On any potential Snow Day, the second we got up it was to the radio and crank it up! WBZ Radio 1030, Boston, MA. The WBZ Storm Center and the smooth sounds of Gary LaPierre would tell us our fate. Of course we heard him give the news and Gil Santos the sports every morning, but the potential snow day announcement, that got our full attention. We’d sit with rap attention, whereas other days it was just the background of our morning, something to inform our parents about the world. The school closing list was always alphabetical. Abington, Acton-Boxborough Regional, Andover, Arlington… and so we’d wait for our town. Poor suckers who live in Woburn or Wrentham! Fortunately, our town started with a B so we didn’t have to wait that long, though sometimes we’d tune in halfway through the list and have to listen all the way through, until they started over at A. If our town wasn’t listed the first time, we’d have to wait through the whole list because the list could be updated! The second or third time through, maybe our town would be there. I feel bad for the kids today, who can open a browser and see the list, while their parents receive texts to tell them. Can the joy be as sweet if you don’t experience the anticipation? Sometimes our mother would have to tell us to give it up and start to get ready, but other times: euphoria! Snow Day! Thank you, Gary LaPierre for bringing us the best news!

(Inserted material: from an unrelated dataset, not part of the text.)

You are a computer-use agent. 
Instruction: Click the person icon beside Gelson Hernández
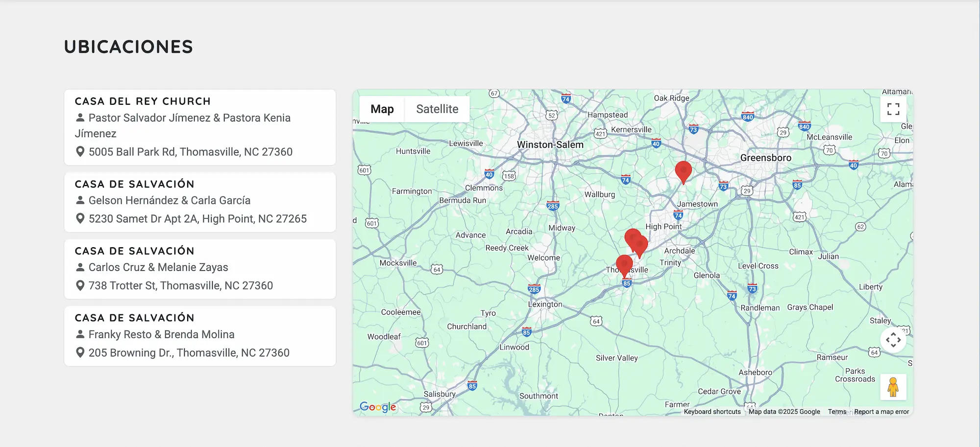coord(80,200)
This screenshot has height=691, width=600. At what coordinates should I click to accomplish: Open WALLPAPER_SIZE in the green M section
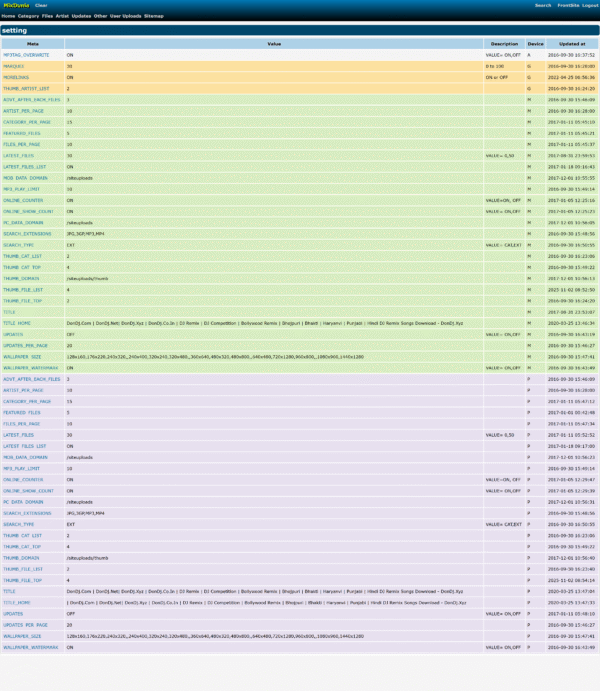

Gary LaPierre retired around ten years ago, so we’d grown used to the news without him. But that doesn’t mean we don’t pine for the days when his smooth voice brought us all the information we needed. Texting with my sister about his death, she was sad that her daughter, that very day experiencing her first snow day (after a whopping 2 inches of snow in the Seattle area. Amateurs.), wouldn’t have the same experiences we did. He meant something to us and he will be missed.
RIP Gary, legendary news man and of maker of little kids dreams.